» **PROBLEMS**:
**1.** Translate this sentence from the text on anti-Catholic bigotry in Scotland into Spanish: "We can never eradicate a problem we refuse to define."
**2.** Extend the text on anti-Catholic bigotry in Scotland, picking up right after its final sentence.

» **TEXT SECTION**:
○ ○ ○ ○

We could start by following the lead taken by campaigners against domestic violence. For the most part it comprises male violence directed at women. Campaigners and politicians have recognised this with material including posters and advertising portraying women as the primary victims. This is a simplification of the wider problem but it allows clarity and a focused message. We can never eradicate a problem we refuse to define.

It is 30 years since the late Pope John Paul II made his seminal visit to Scotland. Documents declassified this week under the 30-year rule reveal an earlier generation of politicians warning of "dangerous manifestations of sectarian hatred" from "militantly Protestant quarters" in 1982. Almost three decades later, in 2010, the visit of Pope Benedict XVI was also subject to the most virulent antagonism. The most prominent detractors were secularists. The proponents of anti-Catholic intolerance had changed; their target had not.

I am certain many voices will join this debate, bringing with them a blame-the-victim mindset. In much the same way as America's black citizens in an earlier era were urged to straighten their hair and whiten their complexions to minimise differences with the white majority, many will surely urge Scottish Catholics to stop sending their children to Catholic schools or making public or overt declarations of faith. I would urge everyone to consider the wisdom of the words of your editorial: "A focus on education should not be allowed to deflect attention away from the fact that bigotry is learned and ingrained in the wider community and, indeed, in the home."

○ ○ ○ ○

» **SUPPLIED DATA**:
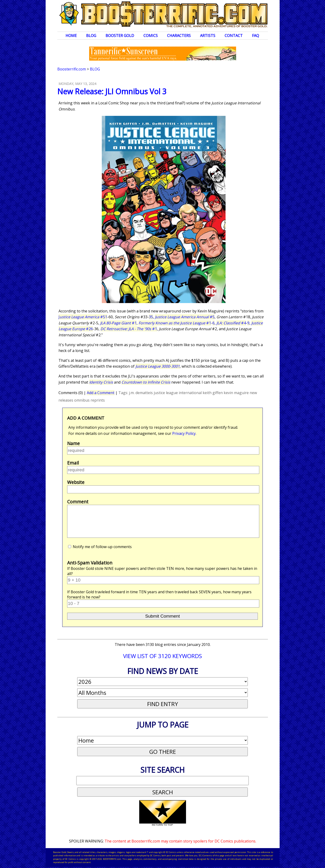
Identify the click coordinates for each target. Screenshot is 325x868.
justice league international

○ ○ ○ ○

» **TASK RESULTS**:
**1.** Nunca podremos erradicar un problema que nos negamos a definir.

**2.**
Peter Kearney,

Director, Catholic Media Office,

5 St Vincent Place, Glasgow.

DUNCAN Morrow echoes many of the sentiments Nil By Mouth have expressed in recent years. The days of sweeping this issue under the carpet are over.

While sectarianism can seem at its most vivid at football matches, the evidence shows that it goes well beyond the terraces. It can be found in our classrooms, courts, building sites and boardrooms. It is not unique to one social class, religious grouping or cultural tradition.

Mr Morrow also touches on the need to redefine sectarianism and this has the potential to be the greatest contribution to the debate of the advisory group which he chairs.

Sectarianism in 21st-century Scotland has mutated beyond religion and is more often that not a confusion of religion, politics, cultural identity and ignorance. At its core is a fear of difference and the misguided belief there has always been a them and there has always been an us.

Too many individuals and groups – many of whom really should know better – choose to fan these flames rather than douse them. They define sectarianism in their own terms to suit their own agendas, blowing a dog whistle in their communities to alarm its members. This encourages people to be much quicker to point the finger than they are to look in the mirror.

If we are to avoid condemning the next generation to the mistakes of our past we must all accept our share of responsibility for the present.

Dave Scott,

Campaign Director, Nil By Mouth,

51 Wilson Street, Glasgow.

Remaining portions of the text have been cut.